TASK OBJECTIVE — Pictures in the listing below are skipped, while the lines from the "Where should I click to: Open" line through the "You are a computer-use" line are returned word for word.

MATERIAL FOR THIS TASK —

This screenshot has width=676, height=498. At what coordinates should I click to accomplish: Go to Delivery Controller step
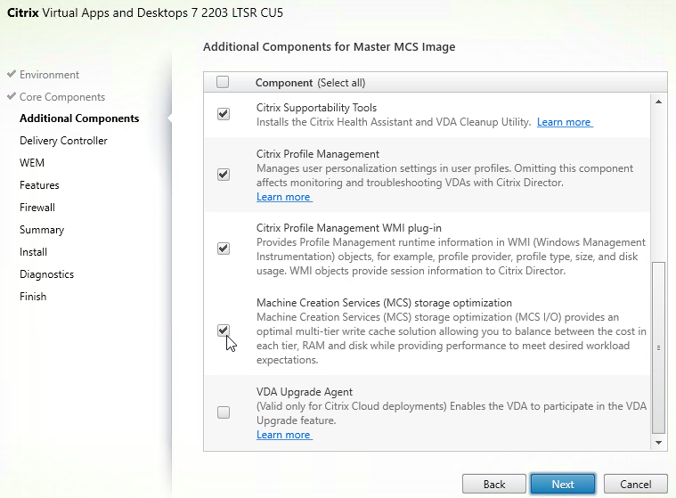(63, 141)
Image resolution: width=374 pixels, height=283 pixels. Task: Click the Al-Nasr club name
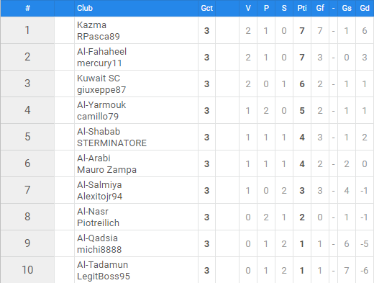(93, 212)
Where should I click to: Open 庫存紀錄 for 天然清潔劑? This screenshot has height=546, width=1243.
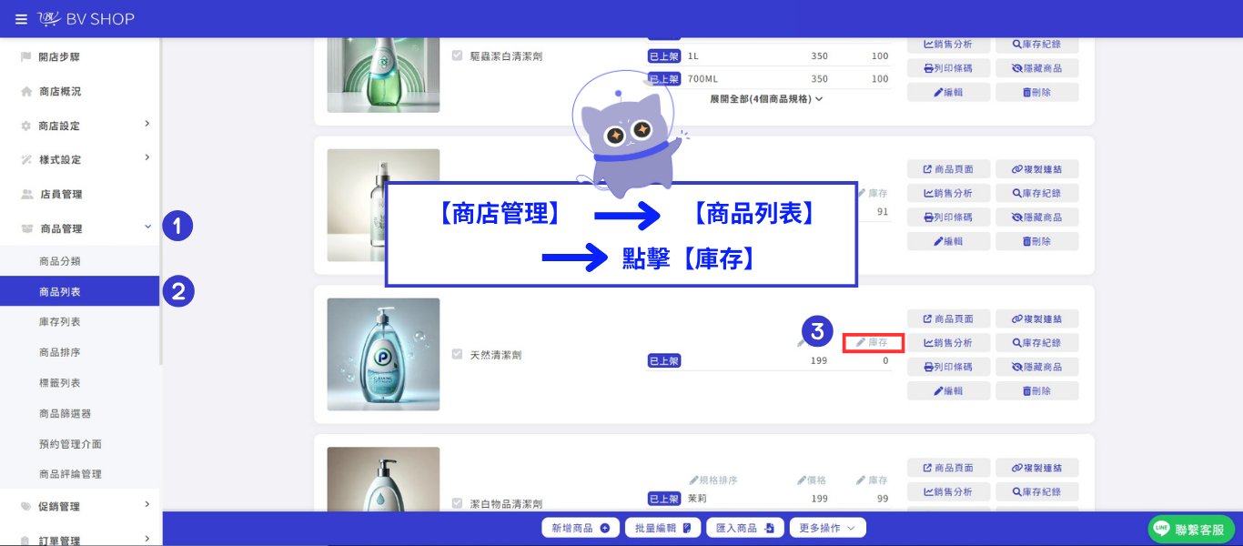click(1036, 342)
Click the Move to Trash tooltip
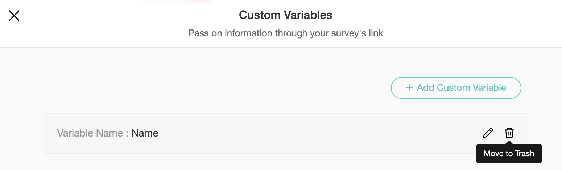Screen dimensions: 562x170 [509, 154]
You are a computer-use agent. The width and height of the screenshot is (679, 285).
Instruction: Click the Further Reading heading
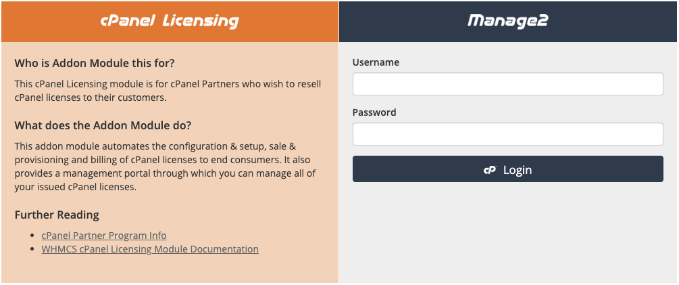click(x=57, y=215)
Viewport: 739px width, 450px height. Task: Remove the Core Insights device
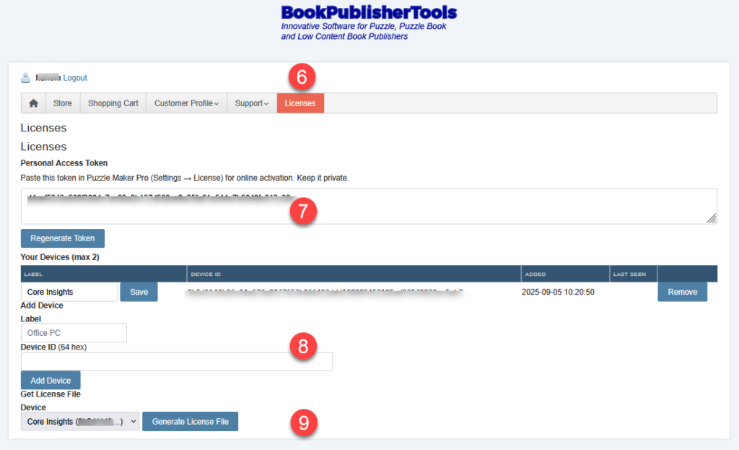(682, 292)
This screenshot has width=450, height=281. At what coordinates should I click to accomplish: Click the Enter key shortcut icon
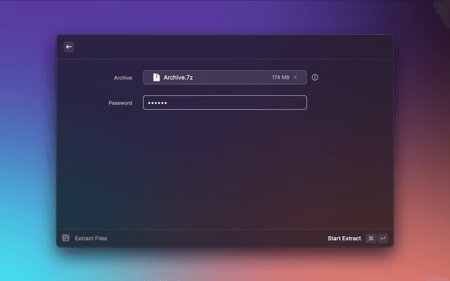tap(383, 238)
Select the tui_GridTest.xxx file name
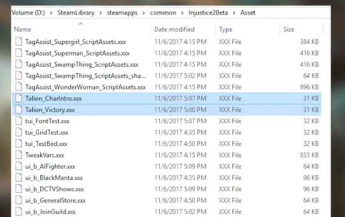Screen dimensions: 345x217 [47, 132]
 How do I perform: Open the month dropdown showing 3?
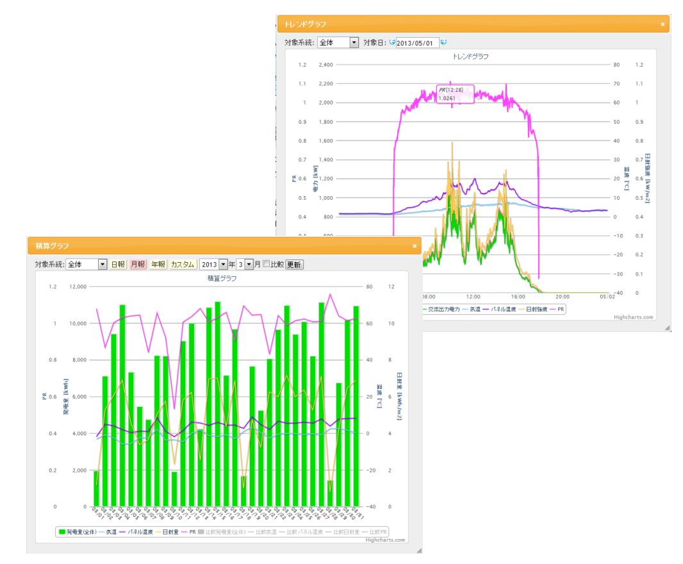pyautogui.click(x=249, y=264)
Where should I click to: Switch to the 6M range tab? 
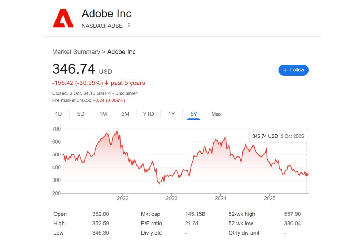[x=125, y=114]
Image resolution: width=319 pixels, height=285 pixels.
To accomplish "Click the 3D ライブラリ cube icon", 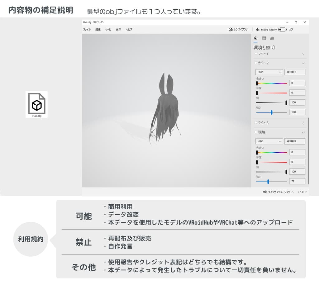I will (x=230, y=30).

PROBLEM SOLUTION —
Where should I click to: Open 庫存紀錄 for 天然清潔劑? This screenshot has height=546, width=1243.
click(1036, 342)
Click the Move to Trash tooltip
Screen dimensions: 562x170 [509, 154]
You are a computer-use agent. The width and height of the screenshot is (679, 285).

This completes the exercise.